Format each line of the records below as a numbered list, leaving out the blank lines.

######

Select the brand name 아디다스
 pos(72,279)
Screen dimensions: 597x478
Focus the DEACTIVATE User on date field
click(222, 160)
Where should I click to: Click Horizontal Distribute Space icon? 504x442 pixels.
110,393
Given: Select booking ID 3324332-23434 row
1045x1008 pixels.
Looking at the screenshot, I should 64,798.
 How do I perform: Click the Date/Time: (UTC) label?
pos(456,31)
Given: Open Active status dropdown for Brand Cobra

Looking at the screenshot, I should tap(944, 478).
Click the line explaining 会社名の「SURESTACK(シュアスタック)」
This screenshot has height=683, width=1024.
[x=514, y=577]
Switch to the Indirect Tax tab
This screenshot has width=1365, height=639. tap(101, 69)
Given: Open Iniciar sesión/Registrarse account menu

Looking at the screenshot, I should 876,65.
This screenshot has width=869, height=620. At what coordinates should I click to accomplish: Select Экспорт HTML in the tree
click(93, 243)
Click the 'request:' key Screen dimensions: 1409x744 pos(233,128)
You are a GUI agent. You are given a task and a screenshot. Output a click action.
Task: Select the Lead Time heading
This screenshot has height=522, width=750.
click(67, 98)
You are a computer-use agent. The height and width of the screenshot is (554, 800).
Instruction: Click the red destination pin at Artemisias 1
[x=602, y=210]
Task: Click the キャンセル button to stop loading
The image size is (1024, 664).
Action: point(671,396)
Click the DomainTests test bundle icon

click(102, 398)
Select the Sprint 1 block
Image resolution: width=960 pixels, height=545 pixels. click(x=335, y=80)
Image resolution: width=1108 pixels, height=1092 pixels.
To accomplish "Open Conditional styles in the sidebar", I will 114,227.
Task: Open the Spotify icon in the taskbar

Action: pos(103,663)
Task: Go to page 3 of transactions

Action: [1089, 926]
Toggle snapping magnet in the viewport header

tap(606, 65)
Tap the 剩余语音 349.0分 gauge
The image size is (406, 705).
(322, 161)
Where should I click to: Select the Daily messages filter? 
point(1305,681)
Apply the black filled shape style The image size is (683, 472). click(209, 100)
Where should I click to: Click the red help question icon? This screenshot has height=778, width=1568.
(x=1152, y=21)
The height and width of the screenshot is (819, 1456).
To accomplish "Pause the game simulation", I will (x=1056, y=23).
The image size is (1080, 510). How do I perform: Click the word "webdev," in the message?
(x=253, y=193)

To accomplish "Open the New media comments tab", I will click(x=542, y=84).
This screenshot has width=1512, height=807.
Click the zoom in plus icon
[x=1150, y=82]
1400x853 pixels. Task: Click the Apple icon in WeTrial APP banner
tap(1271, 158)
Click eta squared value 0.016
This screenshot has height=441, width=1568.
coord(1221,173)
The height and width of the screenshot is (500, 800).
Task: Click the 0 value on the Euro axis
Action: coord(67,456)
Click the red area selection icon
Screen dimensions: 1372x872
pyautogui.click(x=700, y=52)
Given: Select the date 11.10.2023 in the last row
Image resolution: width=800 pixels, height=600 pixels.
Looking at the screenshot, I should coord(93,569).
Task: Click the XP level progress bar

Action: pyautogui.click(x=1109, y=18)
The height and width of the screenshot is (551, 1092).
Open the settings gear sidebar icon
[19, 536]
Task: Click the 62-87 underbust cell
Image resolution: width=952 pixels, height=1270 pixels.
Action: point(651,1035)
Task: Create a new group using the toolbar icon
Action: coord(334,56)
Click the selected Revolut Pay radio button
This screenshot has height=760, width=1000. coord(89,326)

######

— The output —
1. Select the brand name 아디다스
2.  pos(72,279)
3. Screen dimensions: 597x478
4. Focus the DEACTIVATE User on date field
5. click(222, 160)
6. Where should I click to: Click Horizontal Distribute Space icon? 504x442 pixels.
7. 110,393
8. Given: Select booking ID 3324332-23434 row
9. 1045x1008 pixels.
10. Looking at the screenshot, I should 64,798.
11.  How do I perform: Click the Date/Time: (UTC) label?
12. pos(456,31)
13. Given: Open Active status dropdown for Brand Cobra
14. Looking at the screenshot, I should tap(944, 478).
15. Click the line explaining 会社名の「SURESTACK(シュアスタック)」
16. This screenshot has height=683, width=1024.
17. [x=514, y=577]
18. Switch to the Indirect Tax tab
19. This screenshot has width=1365, height=639. tap(101, 69)
20. Given: Open Iniciar sesión/Registrarse account menu
21. Looking at the screenshot, I should 876,65.
22. This screenshot has width=869, height=620. At what coordinates should I click to accomplish: Select Экспорт HTML in the tree
23. click(93, 243)
24. Click the 'request:' key Screen dimensions: 1409x744 pos(233,128)
25. You are a GUI agent. You are given a task and a screenshot. Output a click action.
26. Task: Select the Lead Time heading
27. This screenshot has height=522, width=750.
28. click(67, 98)
29. You are a computer-use agent. The height and width of the screenshot is (554, 800).
30. Instruction: Click the red destination pin at Artemisias 1
31. [x=602, y=210]
32. Task: Click the キャンセル button to stop loading
33. The image size is (1024, 664).
34. Action: point(671,396)
35. Click the DomainTests test bundle icon
36. click(102, 398)
37. Select the Sprint 1 block
38. Image resolution: width=960 pixels, height=545 pixels. click(x=335, y=80)
39. Image resolution: width=1108 pixels, height=1092 pixels.
40. To accomplish "Open Conditional styles in the sidebar", I will 114,227.
41. Task: Open the Spotify icon in the taskbar
42. Action: pos(103,663)
43. Task: Go to page 3 of transactions
44. Action: [1089, 926]
45. Toggle snapping magnet in the viewport header
46. tap(606, 65)
47. Tap the 剩余语音 349.0分 gauge
48. The image size is (406, 705).
49. (322, 161)
50. Where should I click to: Select the Daily messages filter? 
51. point(1305,681)
52. Apply the black filled shape style The image size is (683, 472). click(209, 100)
53. Where should I click to: Click the red help question icon? This screenshot has height=778, width=1568.
54. (x=1152, y=21)
55. The height and width of the screenshot is (819, 1456).
56. To accomplish "Pause the game simulation", I will (x=1056, y=23).
57. The image size is (1080, 510). How do I perform: Click the word "webdev," in the message?
58. (x=253, y=193)
59. To accomplish "Open the New media comments tab", I will click(x=542, y=84).
60. This screenshot has width=1512, height=807.
61. Click the zoom in plus icon
62. [x=1150, y=82]
63. 1400x853 pixels. Task: Click the Apple icon in WeTrial APP banner
64. tap(1271, 158)
65. Click eta squared value 0.016
66. This screenshot has height=441, width=1568.
67. coord(1221,173)
68. The height and width of the screenshot is (500, 800).
69. Task: Click the 0 value on the Euro axis
70. Action: coord(67,456)
71. Click the red area selection icon
72. Screen dimensions: 1372x872
73. pyautogui.click(x=700, y=52)
74. Given: Select the date 11.10.2023 in the last row
75. Image resolution: width=800 pixels, height=600 pixels.
76. Looking at the screenshot, I should coord(93,569).
77. Task: Click the XP level progress bar
78. Action: pyautogui.click(x=1109, y=18)
79. The height and width of the screenshot is (551, 1092).
80. Open the settings gear sidebar icon
81. [19, 536]
82. Task: Click the 62-87 underbust cell
83. Image resolution: width=952 pixels, height=1270 pixels.
84. Action: point(651,1035)
85. Task: Create a new group using the toolbar icon
86. Action: coord(334,56)
87. Click the selected Revolut Pay radio button
88. This screenshot has height=760, width=1000. coord(89,326)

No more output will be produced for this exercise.